ANNA is only one of several interesting approaches to melding privacy with data mining. Some hard-line privacy advocates are skeptical: "A switch to anonymize can be set to de-anonymize," says Marc Rotenberg of the Electronic Privacy Information Center. But others see the still-untested system as a significant contribution in the privacy-versus-security debate. "ANNA is the real thing," says Stewart Baker, a former National Security Agency general counsel.

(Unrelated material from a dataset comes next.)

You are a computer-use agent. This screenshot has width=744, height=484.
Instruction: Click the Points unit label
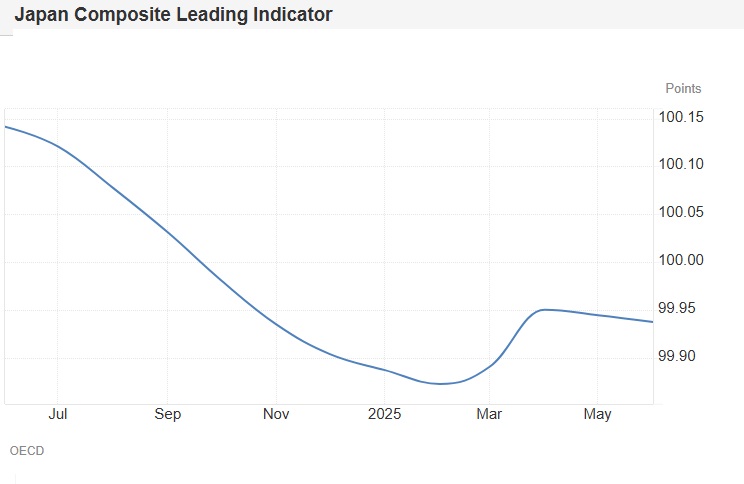click(683, 89)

Jonas has a lot of time to work on ANNA because in 2002 he turned over SRD's reins to a new CEO, John Slitz, a veteran of IBM and Novell. Slitz is gearing to sell technology to corporations in financial services, health care and insurance. This month SRD also announces an alliance with ChoicePoint, the alpha player in using information to nail fraudulent customers and vet potential employees. Though ANNA isn't part of the initial launch, ChoicePoint vice president Jim Zimbardi says that it's "a terrific tool," and is testing it for implementation as early as this year.

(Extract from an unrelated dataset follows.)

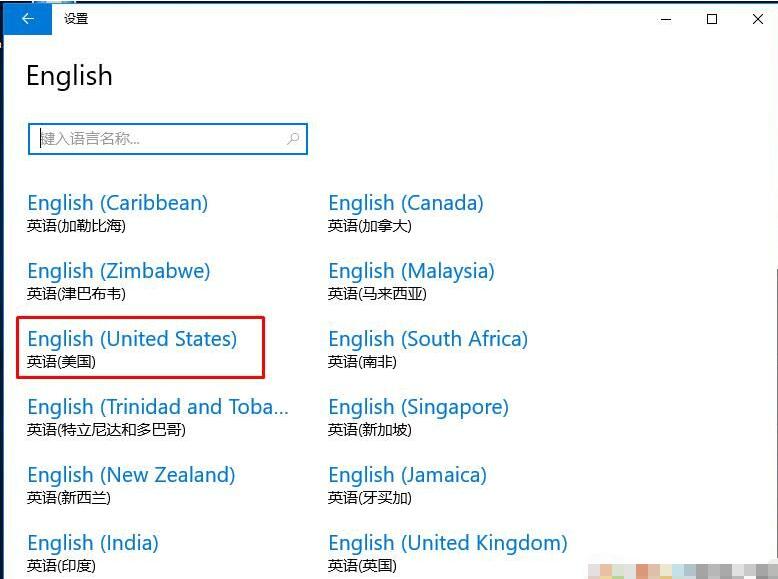Select English (Caribbean)
This screenshot has height=579, width=778.
[117, 203]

Techniques like anonymization, of course, only partly address the data-mining dilemma. There are other avenues such as audit trails to track who's making the queries, and, perhaps most important of all, firm rules embodied in law that limit the use of personal information. Even then, all that data mining can do is keep us safer, not safe. Jeff Jonas's recent experiences in dark rooms have driven that lesson home to him. "Technologies like ours are just Band-Aids," he says. "The real problem is hundreds of thousands of people who are brought up to hate us." That's something even geeks can't fix.

© 2004